If you own a second home that you rent out to tourists — or were planning to — the rules of the game changed on 3 April 2025. Spain's Organic Law 1/2025, reforming the Horizontal Property Law, introduced a change to article 17.12 that has triggered widespread alarm among tourist apartment owners.
Specifically, the new wording allows the community of owners to limit or prohibit a property's use as tourist rental by a vote of 3/5 of the owners and 3/5 of the participation quotas. Before this law, that 3/5 majority could only regulate (not prohibit) such use; now an outright prohibition is possible at that threshold. The law took effect on 3 April 2025 and has no retroactive effect on previously granted licences.

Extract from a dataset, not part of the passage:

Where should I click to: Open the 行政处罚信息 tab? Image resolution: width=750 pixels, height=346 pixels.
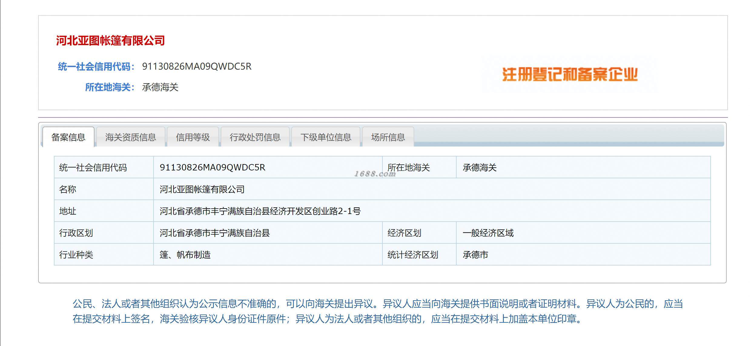(x=255, y=137)

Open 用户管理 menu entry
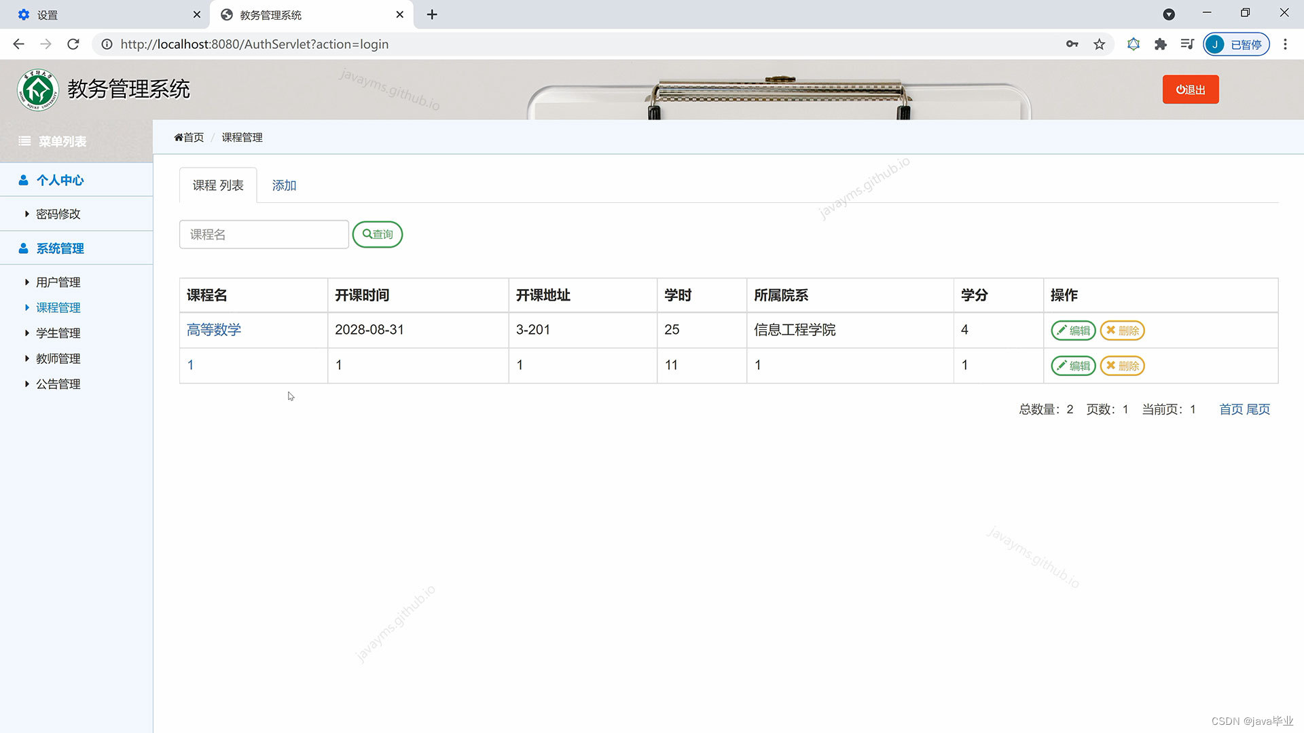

What does this mean in practice? If your building's homeowners' association has at least 60% of owners and quotas against tourist rentals, they can legally eliminate them. In cities like Barcelona, Madrid, Málaga or the Balearic Islands, where neighbourhood pressure against tourism has grown, this is a real threat for many owners.
What does NOT change:
- Licences granted before the law took effect are protected.
- The law has no retroactive effect. If you already had a licence, no one can take it from you through this mechanism.
- Co-ownership of homes is NOT affected (see specific section below).
- Seasonal rentals between private parties (LAU) are not affected either.